Once I finish the current introduction I hope everyone will see the potential blossom into reality. In my planning for this WiP I am planning out each trunk of the story ahead of writing the text by out-lining the significant choices to be made and making sure there are an equal amount. There are additional non-significant choices sprinkled throughout to help advance the plot but an equal number of impact choices.
This does mean I sometimes have to revise and expand earlier material because ultimately the story writes itself. I’m facing such a moment as we speak. One of my subscenes has grown larger then I dreamed it ever would so now I’m going to the separate branch that substitutes for the subscene to make sure the important decisions are equal again.

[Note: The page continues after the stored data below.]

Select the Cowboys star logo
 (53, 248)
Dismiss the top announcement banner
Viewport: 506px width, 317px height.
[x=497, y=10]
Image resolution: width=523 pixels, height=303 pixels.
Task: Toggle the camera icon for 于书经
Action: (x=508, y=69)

The length of this sub-scene is longer than a prior but because the balance of choices is equal in both, I don’t feel there will be a problem with people feeling angry or upset … the reader/gamer gets to explore both sub-scenes but there will be exclusive content based on their choice within each trunk. We’ll see once I get everything out and get everyone’s feedback
I used @Havenstone 's “long-winded” trait there - this topic is a good discussion though so it is worth it.
Actually, the original intent of the game had been to allow the MC to continue all the way to the end of the game while still being rivals with Sem, and ultimately choosing to go against him at the climax-- with equal amounts of content on both sides. Unfortunately, it was simply just far, far more than i could handle doing, and after really polling the readers, i found only a very small percentage of them even wanted to continue that thread. So i chose to end it early, though not ‘too’ early.
I do, however, have a case in the later WWU sequels when dealing with dating-- while one can choose to opt out, the MC can still go to the dance, and even if they also choose to opt-out of that was well, there’s an aftermath which greatly hints that the MC should have gone (pushing them to want to do it on replay). I try very, very hard to always have content for the MC no matter what they choose, while also trying to keep the story from feeling ‘on the rails’-- though it can admittedly, be difficult XD
I agree with @Just_Because on this. Since it was effectively a yes or no question, then there’s not a whole lot of a wiggle room. If it had been approached differently, then the choices could have grown out more organically. It’s not like humans just wake up one day and decide, today I’m going to hunt for a mate. So it’s kind of hard to relate to that. With humans, it’s more a series of events that present opportunities that we can choose to pursue, or ignore. Or in some cases we don’t even get a choice because of certain circumstances.
If you pick no, then they have to make a sweeping generalization and just assume that you really did mean no. Maybe wasn’t on the table. If I recall, there was a lot of complaints about DA 2 regarding this, where a lot of your followers kept courting you even though you had turned them down. This is something highly individual. Some people like being pursued, others do not. And it’s one of those things that would be too clumpsy to just ask outright, so it would have to be a case of read between the lines. How forceful was the rejection, that kinda thing.
As for the general spirit of the question. I would say that it would anger me more if my input was ignored altogether, but yes, sometimes I too wish there was more middleground to be had. Like what if you’re asked to actively pursue a romance with someone, and at the time you don’t want to, but then a scene comes along that makes you change your mind. Usually it’s too late by then. Of course the same thing is true in reverse, but it’s usually more common to be given a chance to call off the romance, than a second chance at starting one in the first place.